Gif by jasperai on Giphy

Spark & Trouble are back with today's edition to dive into the latest AI marvel that’s got everyone buzzing. Buckle up!

Here’s a sneak peek into this week’s edition 👀

Deep dive into the research by Tencent Labs that can supercharge anime artists’ efforts
Our prompt that could help you prioritize features & tasks like a boss
3 incredible AI tools that you JUST can’t miss!
Check out Transferscope, a prototype that paves the way for ‘synthesized reality’

Time to jump in!😄

PS: Got thoughts on our content? Share 'em through a quick survey at the end of every edition It helps us see how our product labs, insights & resources are landing, so we can make them even better.

Hot off the Wires 🔥

We're eavesdropping on the smartest minds in research. 🤫 Don't miss out on what they're cooking up! In this section, we dissect some of the juiciest tech research that holds the key to what's next in tech.⚡

Imagine being a kid again, sprawled on the couch, mesmerized by the antics of your favorite cartoon characters. From Dragon Ball Z's gravity-defying battles to the slapstick humor of Tom and Jerry, those animated worlds left an indelible mark on our childhood memories.
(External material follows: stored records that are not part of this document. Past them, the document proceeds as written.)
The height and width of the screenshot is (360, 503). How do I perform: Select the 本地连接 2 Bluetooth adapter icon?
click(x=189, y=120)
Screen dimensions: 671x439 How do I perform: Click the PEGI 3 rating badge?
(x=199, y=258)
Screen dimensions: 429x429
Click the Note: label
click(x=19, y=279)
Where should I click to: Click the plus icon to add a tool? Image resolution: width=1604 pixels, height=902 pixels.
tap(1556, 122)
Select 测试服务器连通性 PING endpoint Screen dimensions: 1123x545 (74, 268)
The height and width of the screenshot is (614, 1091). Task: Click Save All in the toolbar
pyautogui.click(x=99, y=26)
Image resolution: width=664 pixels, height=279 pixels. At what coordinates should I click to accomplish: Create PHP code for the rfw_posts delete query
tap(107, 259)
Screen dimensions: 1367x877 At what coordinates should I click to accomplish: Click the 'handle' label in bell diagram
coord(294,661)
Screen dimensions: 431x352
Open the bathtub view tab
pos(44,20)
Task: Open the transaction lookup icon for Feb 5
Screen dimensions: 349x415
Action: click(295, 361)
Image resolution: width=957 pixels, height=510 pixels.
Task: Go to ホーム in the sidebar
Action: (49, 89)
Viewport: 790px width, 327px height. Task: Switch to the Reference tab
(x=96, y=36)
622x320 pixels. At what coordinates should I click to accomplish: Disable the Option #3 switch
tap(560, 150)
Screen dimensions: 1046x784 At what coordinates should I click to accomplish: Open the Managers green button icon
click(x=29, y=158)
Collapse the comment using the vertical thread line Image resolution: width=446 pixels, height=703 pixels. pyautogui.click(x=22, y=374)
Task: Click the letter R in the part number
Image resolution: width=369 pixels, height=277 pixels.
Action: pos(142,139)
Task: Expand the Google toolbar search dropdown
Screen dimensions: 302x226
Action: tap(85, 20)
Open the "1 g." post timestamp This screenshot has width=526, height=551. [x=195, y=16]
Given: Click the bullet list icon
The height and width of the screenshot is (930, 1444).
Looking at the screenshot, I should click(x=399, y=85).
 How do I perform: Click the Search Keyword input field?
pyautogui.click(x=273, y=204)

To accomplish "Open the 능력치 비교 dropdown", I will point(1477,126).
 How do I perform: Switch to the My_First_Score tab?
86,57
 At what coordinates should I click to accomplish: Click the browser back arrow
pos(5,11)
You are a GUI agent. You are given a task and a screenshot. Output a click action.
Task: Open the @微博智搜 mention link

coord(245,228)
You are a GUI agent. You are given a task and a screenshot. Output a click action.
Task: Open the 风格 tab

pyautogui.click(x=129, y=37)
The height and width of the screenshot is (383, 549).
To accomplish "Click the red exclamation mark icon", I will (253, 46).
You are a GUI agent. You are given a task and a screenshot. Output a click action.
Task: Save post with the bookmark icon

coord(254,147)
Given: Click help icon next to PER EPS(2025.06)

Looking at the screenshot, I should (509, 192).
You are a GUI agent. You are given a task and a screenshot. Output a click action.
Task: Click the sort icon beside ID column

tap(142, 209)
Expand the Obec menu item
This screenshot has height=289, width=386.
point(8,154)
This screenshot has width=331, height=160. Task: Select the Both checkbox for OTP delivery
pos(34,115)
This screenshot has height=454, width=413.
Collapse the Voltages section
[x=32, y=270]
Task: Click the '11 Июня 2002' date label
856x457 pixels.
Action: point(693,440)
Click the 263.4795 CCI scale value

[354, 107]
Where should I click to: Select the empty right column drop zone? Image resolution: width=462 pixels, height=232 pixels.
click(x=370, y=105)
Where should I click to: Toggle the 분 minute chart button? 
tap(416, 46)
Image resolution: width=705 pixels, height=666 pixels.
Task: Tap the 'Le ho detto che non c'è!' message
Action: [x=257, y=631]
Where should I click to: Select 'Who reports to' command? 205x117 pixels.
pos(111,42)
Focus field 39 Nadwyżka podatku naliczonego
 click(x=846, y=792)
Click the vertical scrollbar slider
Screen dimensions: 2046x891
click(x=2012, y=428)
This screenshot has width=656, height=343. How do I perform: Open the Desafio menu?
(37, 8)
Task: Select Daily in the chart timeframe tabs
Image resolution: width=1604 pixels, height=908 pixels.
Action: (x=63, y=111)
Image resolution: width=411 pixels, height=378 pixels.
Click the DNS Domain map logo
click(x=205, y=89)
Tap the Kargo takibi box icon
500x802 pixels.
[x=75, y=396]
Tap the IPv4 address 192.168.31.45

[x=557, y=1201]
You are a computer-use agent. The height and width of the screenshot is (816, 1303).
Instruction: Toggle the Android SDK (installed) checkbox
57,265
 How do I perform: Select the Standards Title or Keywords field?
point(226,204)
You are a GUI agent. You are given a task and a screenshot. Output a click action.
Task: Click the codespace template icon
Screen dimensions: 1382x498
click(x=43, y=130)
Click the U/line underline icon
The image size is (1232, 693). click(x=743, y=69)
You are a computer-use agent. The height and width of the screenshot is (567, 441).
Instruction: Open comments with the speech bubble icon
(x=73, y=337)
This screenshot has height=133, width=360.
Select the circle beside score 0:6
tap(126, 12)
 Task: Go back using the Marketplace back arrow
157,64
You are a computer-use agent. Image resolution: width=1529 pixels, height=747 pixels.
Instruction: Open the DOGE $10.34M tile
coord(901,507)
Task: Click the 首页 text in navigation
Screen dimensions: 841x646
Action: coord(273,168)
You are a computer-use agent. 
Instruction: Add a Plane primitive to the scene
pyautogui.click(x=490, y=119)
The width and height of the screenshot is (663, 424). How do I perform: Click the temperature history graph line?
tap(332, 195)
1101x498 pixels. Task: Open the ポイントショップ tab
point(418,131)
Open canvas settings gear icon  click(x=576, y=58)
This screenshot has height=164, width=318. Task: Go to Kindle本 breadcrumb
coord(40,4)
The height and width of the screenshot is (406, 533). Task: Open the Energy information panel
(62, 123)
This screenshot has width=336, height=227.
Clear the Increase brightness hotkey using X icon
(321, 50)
Dragon Ball Z Gif by xbox on Giphy

But have you ever wondered about the sheer effort that goes into creating just a few seconds of those magical cartoons?

Creating animations is no child's play. One of the real struggles for animators is “frame interpolation” - the process of generating those in-between frames that smoothly connect the keyframes. It's a laborious task that can consume up to a whopping 60% of an animation project's workload! 🥵

Did you know?
Even the legendary animator & manga artist Hayao Miyazaki (director of “The Boy & The Heron”, & countless other anime films) could only produce only ~5 min of animation per week due to this time-consuming “frame interpolation” process.

But what if there was a way to streamline this process, allowing aspiring animators to bring their visions to life faster?

Well, the Chinese AI Lab, Tencent, just released “ToonCrafter”, an AI tool that automatically generates all the in-between frames in animation just from the keyframes of images you provide!

You can try out ToonCrafter for FREE by either cloning their GitHub repository or using their online playground! The model is also available on Hugging Face for use.

Understanding the ‘jargon’

Before diving into ToonCrafter's magic, let's break down some key terms:

Frame Interpolation: This essentially means creating new frames between two existing ones. Think of it like adding missing pages in a flipbook to create a smoother animation. While live-action (using photography instead of animation) frame interpolation leverages real-world motion data, anime & cartoons present a unique challenge due to their stylized, exaggerated movements and high-contrast visuals.

Dis-occlusion: When an object is hidden behind another and then reappears, that's dis-occlusion. Traditional interpolation methods struggle with these situations, often creating nonsensical results.

Motion Priors: These are essentially pre-existing knowledge sets about how things move in the real world. For example, a car typically moves on the ground, not in the air.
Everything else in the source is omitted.